Bunlar, bulut bilişim ve depolama maliyetleri için kesin “fatura şokundan” kaçınmak için gereken Ufak adımlardır. Bu maliyetler Yalın bilgilerin ötesinde API maliyetleri, bilgi çıkışı (aktarımı) ve daha fazlasını içerir. İşletmelere her vakit, maliyetlerin birikmesini önlemek ve harcamaların beklentilerle eşleşmesini sağlamak için takip ettikleri yerleşik bir “bulut ekonomik modeline” sahip olmalarını öneririm. Buna gerçek hayattan şu Örnek verilebilir; bir ışığı Aleni bırakırsanız ya da artık kullanmadığınız bir aboneliği iptal etmeyi unutursanız, aylık faturalarınız beklenenden daha yüksek gelecektir. Bu durum kurumsal bir bulut ortamında gerçekleşirse, Yekün fatura dudak uçuklatabilir.
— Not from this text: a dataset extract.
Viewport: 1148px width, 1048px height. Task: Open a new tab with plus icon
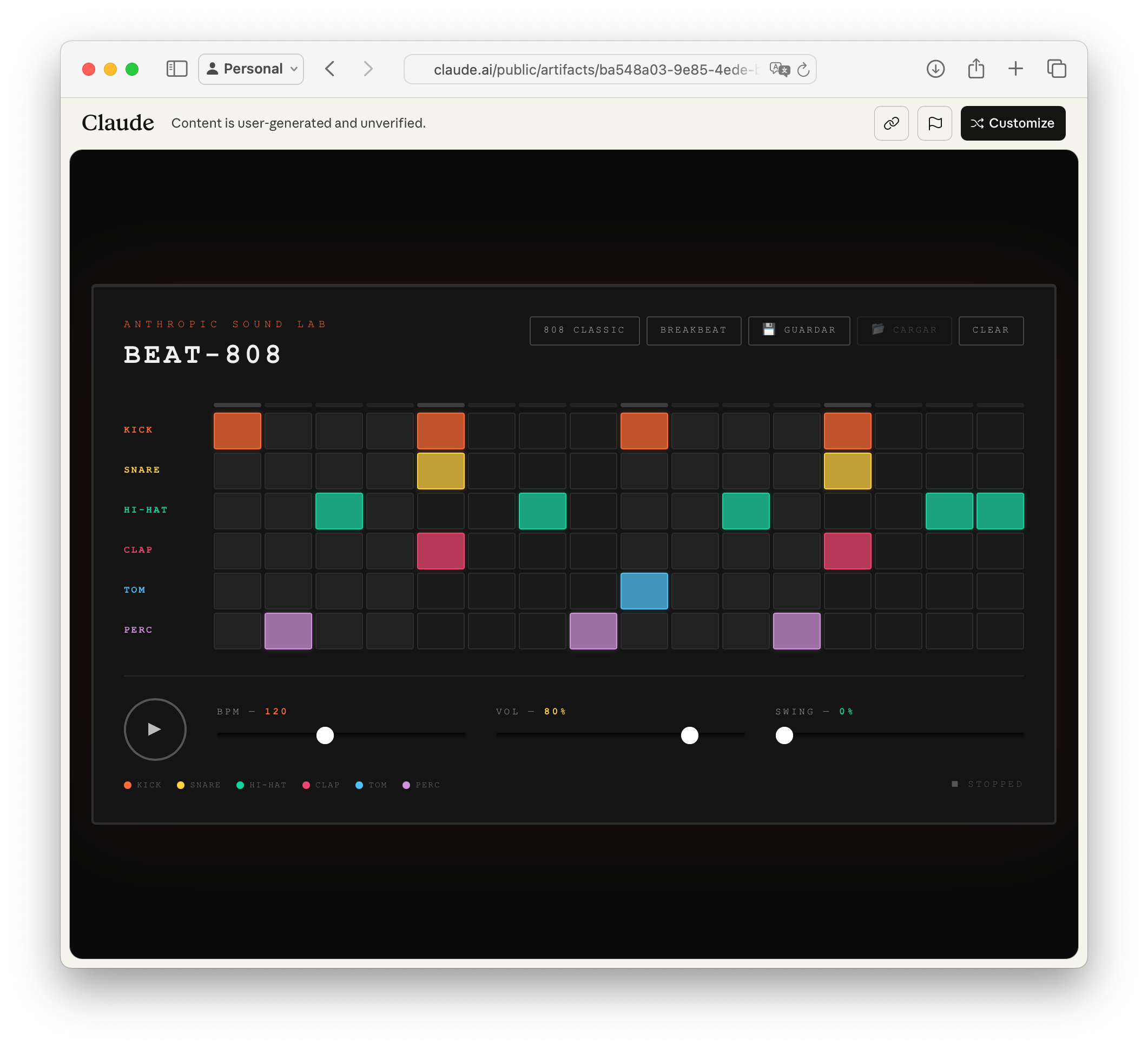pyautogui.click(x=1015, y=69)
İşletmelerin (ve dünyanın) depolanan bilgi ölçüsü önümüzdeki beş Yıl içinde artmaya devam ettikçe, bulut bu dataların yönetilmesinde yapbozun hayati bir kesimi olacak. İşletmelerin, bilgilerini depolama ve müdafaanın ötesine geçerek; bunları kullanmanın ve böylelikle kendi kurumları ve müşterileri için değer yaratmanın yollarını aramaları gerekiyor. Bunun için daha Çok çeviklik sağlayacak halde yine düzenleme yapılması gerekiyor, lakin bu tıpkı vakitte işletmenin “her duruma” hazırlıklı olması manasına da geliyor. En düzgün uygulamaların değişmesi kaçınılmaz olduğundan, dinamik bir yapıya sahip olan bulut bilişim de gelişmeye devam edecektir. İşletmeler hem bulutta hem de şirket içinde bilgi odaklı hale gelirlerse, gelecekte karşılarına çıkacak her şeye Amade olacaklardır.